Severe and Very Severe AA
In medically fit younger patients with a matched related donor, allogeneic HSCT remains the preferred first-line approach. In the absence of a suitable donor, immunosuppressive therapy (IST) with horse antithymocyte globulin, cyclosporine, and eltrombopag remains the standard treatment.
Patients receiving IST require close monitoring and surveillance for evolution toward MDS/AML In older or medically frail patients, treatment emphasizes tolerability and supportive care. Febrile neutropenia constitutes a medical emergency.
Moderate AA
Some patients remain stable with observation alone, whereas others require lower-intensity IST. HSCT is rarely used as first-line therapy in moderate disease but may be considered in younger patients with progressive transfusion dependence or recurrent infections.
A complete response includes transfusion independence, hemoglobin levels above 10 g/dL, and platelet counts exceeding 50,000/µL.
Refractory and Relapsed Settings
Relapse occurs in up to one-third of patients with SAA. A second course of IST can be effective in 55% to 60% of patients, but salvage HSCT may be a more preferable option for relapses or refractory cases.
In a retrospective cohort study conducted by Beatrice Drexler et al., 302 patients were analyzed to assess long-term outcomes after first-line IST or HSCT. IST was used in 75% of patients, while 25% underwent upfront HCT. IST was associated with a cumulative relapse incidence of 24% at 25 years from diagnosis.
IST was associated with higher rates of iron overload (18.1% vs. 3.9%) and cardiovascular events (10.6% vs. 1.3%), while HCT carried risks of graft failure and GVHD. Secondary malignancies occurred at similar rates. Overall, the study highlights the trade-off between the early toxicity but curative potential of transplantation and the chronic relapse- and complication-prone course following IST.

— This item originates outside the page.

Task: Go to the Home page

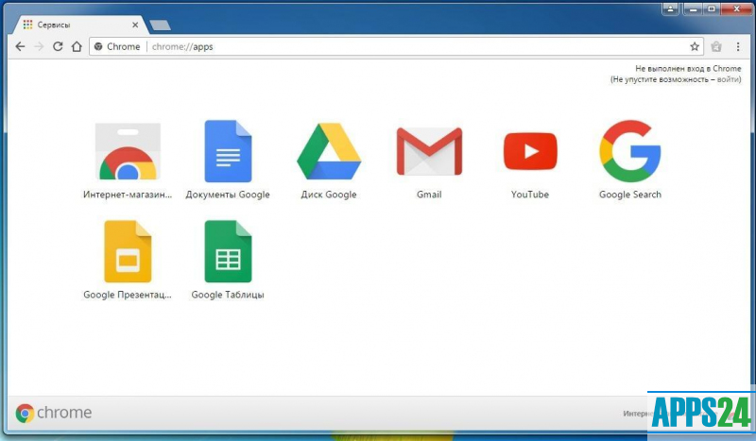Action: point(77,46)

You can also read: Clones and Clonality: Darwinian Natural Selection at the Cellular Level
FAQ
Can aplastic anemia turn into leukemia?
Yes. Although AA is initially a nonmalignant marrow failure disorder, a subset of patients may later develop myelodysplastic neoplasms (MDS) or acute myeloid leukemia (AML), particularly after long-standing disease or clonal evolution involving abnormalities such as monosomy 7.
Is aplastic anemia considered an autoimmune disease?
In many acquired cases, yes. Autoreactive T cells suppress hematopoietic stem cells and contribute to marrow failure, which explains why immunosuppressive therapies can be highly effective in selected patients.
What makes hypocellular MDS difficult to distinguish from aplastic anemia?
Both disorders may present with pancytopenia and hypocellular marrow. Features such as dysplasia, increased blasts, ring sideroblasts, cytogenetic abnormalities, or somatic mutations generally favor MDS, although overlap between the two entities is increasingly recognized.
Can COVID-19 trigger aplastic anemia?
Rare cases of AA have been reported after COVID-19 infection, likely related to immune dysregulation and abnormal immune activation. However, this remains uncommon and the exact mechanisms are still being investigated.
Are somatic mutations always a sign of leukemia in aplastic anemia?
Not necessarily. Clonal hematopoiesis is common in AA and some mutations may remain stable for years without progression to overt malignancy. Their clinical significance depends on the specific mutation, clone size, and evolutionary dynamics over time.
Can aplastic anemia remain stable without treatment?
Yes. Some patients, particularly those with moderate AA, may remain clinically stable for years with careful monitoring alone. Others gradually progress, develop transfusion dependence, or evolve clonally over time, making long-term surveillance essential even in seemingly indolent disease.
Could future therapies for aplastic anemia become more targeted?
Potentially. Increasing understanding of immune signaling, clonal selection, telomere biology, and marrow microenvironment interactions may eventually allow more personalized approaches beyond broad immunosuppression alone.